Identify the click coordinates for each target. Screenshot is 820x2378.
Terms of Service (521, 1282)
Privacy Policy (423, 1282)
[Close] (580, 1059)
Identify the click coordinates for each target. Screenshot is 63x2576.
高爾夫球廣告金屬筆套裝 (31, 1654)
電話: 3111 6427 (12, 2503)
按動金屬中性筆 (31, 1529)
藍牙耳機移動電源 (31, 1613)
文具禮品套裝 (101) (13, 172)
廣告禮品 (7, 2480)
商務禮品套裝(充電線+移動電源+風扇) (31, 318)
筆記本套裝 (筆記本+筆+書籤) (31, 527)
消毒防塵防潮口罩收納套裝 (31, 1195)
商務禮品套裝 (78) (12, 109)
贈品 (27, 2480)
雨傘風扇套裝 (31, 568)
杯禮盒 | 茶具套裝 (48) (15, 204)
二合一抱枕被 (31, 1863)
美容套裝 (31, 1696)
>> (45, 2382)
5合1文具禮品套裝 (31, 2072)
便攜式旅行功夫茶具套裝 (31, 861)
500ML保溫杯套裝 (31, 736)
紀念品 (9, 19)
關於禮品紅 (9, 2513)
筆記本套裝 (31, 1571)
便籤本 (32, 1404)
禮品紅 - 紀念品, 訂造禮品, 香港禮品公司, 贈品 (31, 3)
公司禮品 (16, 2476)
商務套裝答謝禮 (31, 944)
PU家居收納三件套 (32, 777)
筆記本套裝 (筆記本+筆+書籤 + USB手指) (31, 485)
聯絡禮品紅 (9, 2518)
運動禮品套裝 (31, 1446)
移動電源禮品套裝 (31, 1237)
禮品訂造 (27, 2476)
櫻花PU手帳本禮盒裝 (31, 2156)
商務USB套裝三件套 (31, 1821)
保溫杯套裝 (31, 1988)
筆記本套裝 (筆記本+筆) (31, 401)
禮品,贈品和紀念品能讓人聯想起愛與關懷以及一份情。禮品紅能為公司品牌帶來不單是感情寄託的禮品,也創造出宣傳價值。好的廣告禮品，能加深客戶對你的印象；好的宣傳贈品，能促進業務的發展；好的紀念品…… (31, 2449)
________________
*Assignment*. Transcribe exactly, and only, the lines from the one with "商務USB套裝三件套 (31, 1821)" through the last line of the data.

*Exercise response*.
商務USB套裝三件套 (31, 1821)
保溫杯套裝 (31, 1988)
筆記本套裝 (筆記本+筆) (31, 401)
禮品,贈品和紀念品能讓人聯想起愛與關懷以及一份情。禮品紅能為公司品牌帶來不單是感情寄託的禮品,也創造出宣傳價值。好的廣告禮品，能加深客戶對你的印象；好的宣傳贈品，能促進業務的發展；好的紀念品…… (31, 2449)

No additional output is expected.